Plusieurs écueils doivent être évités lors de l’organisation d’un tel mouvement :
-
Ne pas s’exposer à une poursuite pour faute professionnelle. Ainsi,
l’examen doit se dérouler normalement, les copies doivent être
corrigées et, à la fin du mouvement copies et notes doivent être
normalement remises à l’administration.
- Ne
pas agir tout seul. Un tel mouvement n’a de visibilité que s’il est
suivi par un nombre conséquent de collègues. Un appel à une telle
action devrait être lancé soit par une section syndicale, soit en AG,
et le nombre de collègues qui la suivent est à la fois une protection
contre les intimidations et une condition pour espérer une issue
favorable des revendications.
- Ne pas
s’attirer l’incompréhension des étudiants. Plus que pour la grève il
est nécessaire d’expliquer le mouvement et les convaincre qu’il n’est
pas dirigé contre eux. Une forte convergence existe entre notre lutte
et la leur pour la défense et l’amélioration du service public.

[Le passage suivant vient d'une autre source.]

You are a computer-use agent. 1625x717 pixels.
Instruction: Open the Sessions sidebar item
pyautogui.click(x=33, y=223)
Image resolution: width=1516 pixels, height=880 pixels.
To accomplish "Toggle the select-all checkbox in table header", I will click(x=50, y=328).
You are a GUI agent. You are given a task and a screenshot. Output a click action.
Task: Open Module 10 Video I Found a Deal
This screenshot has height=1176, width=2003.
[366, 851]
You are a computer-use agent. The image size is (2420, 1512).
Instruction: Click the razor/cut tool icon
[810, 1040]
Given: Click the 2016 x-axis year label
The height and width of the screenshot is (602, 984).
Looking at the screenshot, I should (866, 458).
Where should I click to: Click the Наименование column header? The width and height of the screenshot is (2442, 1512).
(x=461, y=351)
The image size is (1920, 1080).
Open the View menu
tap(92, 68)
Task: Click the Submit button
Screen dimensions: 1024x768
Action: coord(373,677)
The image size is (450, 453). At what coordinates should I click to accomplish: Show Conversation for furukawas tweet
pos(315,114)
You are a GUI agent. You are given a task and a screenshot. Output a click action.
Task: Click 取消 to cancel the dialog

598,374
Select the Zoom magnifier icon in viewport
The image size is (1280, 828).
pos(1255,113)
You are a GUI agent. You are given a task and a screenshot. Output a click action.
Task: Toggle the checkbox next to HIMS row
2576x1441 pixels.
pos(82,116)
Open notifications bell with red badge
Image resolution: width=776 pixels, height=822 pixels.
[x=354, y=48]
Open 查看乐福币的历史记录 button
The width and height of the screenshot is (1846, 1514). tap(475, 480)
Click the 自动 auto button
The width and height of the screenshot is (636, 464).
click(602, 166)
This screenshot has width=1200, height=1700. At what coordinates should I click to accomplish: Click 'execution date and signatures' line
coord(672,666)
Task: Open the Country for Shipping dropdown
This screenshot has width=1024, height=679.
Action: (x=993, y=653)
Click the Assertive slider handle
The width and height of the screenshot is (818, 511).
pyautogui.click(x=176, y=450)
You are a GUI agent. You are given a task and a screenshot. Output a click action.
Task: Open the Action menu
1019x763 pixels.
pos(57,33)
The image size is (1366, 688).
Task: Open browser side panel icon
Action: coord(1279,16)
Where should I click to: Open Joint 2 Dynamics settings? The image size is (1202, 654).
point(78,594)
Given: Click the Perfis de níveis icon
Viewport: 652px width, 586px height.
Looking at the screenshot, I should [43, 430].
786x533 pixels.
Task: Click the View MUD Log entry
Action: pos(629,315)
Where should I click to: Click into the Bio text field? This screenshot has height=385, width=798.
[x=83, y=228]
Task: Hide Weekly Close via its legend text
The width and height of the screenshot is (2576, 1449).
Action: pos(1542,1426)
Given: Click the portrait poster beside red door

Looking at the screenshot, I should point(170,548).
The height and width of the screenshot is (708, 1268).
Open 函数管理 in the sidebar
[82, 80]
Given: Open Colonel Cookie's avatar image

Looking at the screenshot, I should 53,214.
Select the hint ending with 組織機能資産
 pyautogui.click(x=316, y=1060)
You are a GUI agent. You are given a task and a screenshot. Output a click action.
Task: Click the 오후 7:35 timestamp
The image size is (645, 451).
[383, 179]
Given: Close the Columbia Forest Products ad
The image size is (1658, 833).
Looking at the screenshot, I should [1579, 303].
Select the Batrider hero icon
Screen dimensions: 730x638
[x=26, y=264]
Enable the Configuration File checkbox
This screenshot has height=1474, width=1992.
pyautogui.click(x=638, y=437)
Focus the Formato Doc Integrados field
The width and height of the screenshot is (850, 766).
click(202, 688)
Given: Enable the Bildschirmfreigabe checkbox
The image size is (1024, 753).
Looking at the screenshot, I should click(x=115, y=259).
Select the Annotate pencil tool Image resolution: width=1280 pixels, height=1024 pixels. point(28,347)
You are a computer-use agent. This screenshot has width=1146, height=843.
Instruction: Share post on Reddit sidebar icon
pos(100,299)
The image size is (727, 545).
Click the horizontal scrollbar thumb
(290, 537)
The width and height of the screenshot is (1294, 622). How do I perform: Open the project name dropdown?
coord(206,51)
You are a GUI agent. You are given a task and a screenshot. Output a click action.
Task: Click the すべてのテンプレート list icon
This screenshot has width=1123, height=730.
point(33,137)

On peut
d’ailleurs recommander de communiquer leurs notes aux étudiants.
Le
mouvement de rétention peut être accompagné d’une décision de report
des jurys par les conseils, marquant ainsi leur solidarité avec le
mouvement et rassurant les étudiants sur leur bonne tenue.
Une
interprétation exagérée du tristement célèbre article 4 de la loi
61-825 du 29 juillet 1961 (c’est l’article qui impose la retenue d’un
trentième du salaire pour chaque jour où est constatée une « absence de
service fait, pendant une fraction quelconque de la journée ») amène un
certain nombre d’administrations à exercer une pression intolérable sur
les collègues qui observent le mot d’ordre de rétention des notes, les
menaçant d’un retrait d’un trentième pour chaque jour de retard.
Encore
plus que dans le cas de la grève ordinaire, il est impératif de refuser
de répondre à une enquête de grève demandant si l’on procède à une
rétention de notes, pour éviter toute tentation de retrait de salaire
exagéré. De leur côté, les présidents de jurys n’ont aucune obligation
de donner à l’administration une liste nominative des collègues ayant
procédé à des rétentions. Ce refus constitue une forme de solidarité
avec les rétenteurs.
Un mouvement de
rétention de notes doit aussi s’accompagner d’une négociation auprès du
président ou du directeur de l’établissement pour convenir avec lui de
la non-remontée d’enquête portant sur ce point. Il faut s’appuyer sur
la légitimité du mouvement qui devrait amener le président, issu d’une
élection par les collègues, à refuser de faire porter à ceux-ci les
conséquences du mouvement.
Rétention de
notes n’est pas refus de notation : Il ne doit pas y avoir d’accusation
de faute professionnelle à l’égard des collègues suivant le mot
d’ordre.
Toute poursuite envers un collègue doit être signalée au SNESUP qui prendra sa défense.